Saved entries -
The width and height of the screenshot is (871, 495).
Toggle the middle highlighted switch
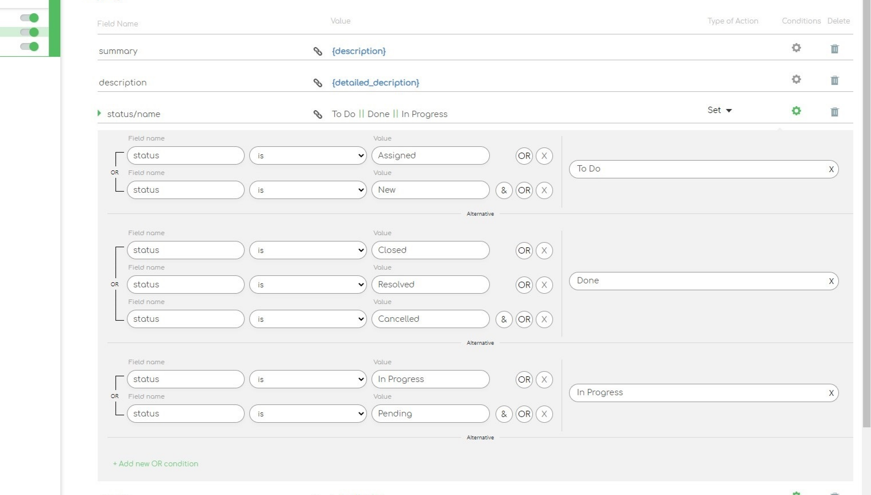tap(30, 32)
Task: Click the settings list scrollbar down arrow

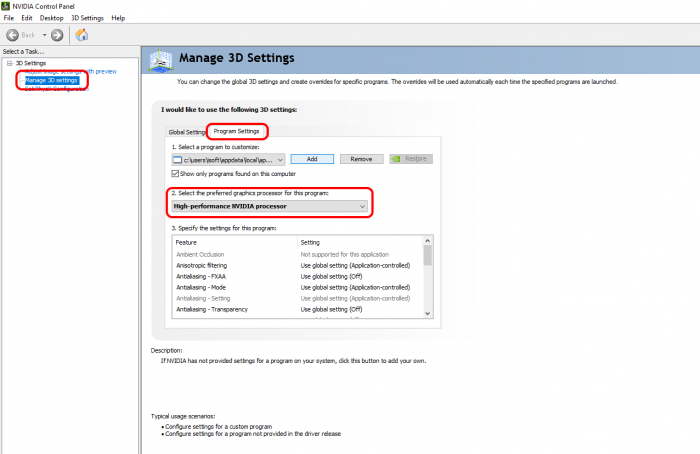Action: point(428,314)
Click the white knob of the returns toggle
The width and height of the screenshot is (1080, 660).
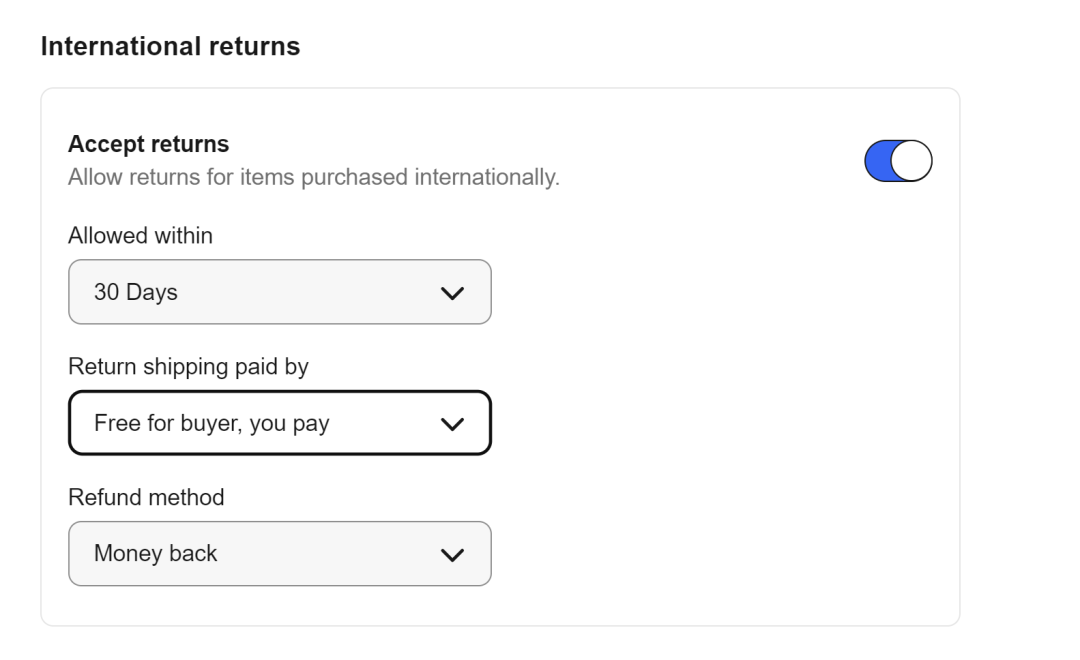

ASSIGNMENT - Report, for the data above, every line in which the string "screenshot" appears.

EXERCISE OUTPUT -
The width and height of the screenshot is (871, 495).
The width and height of the screenshot is (1080, 660).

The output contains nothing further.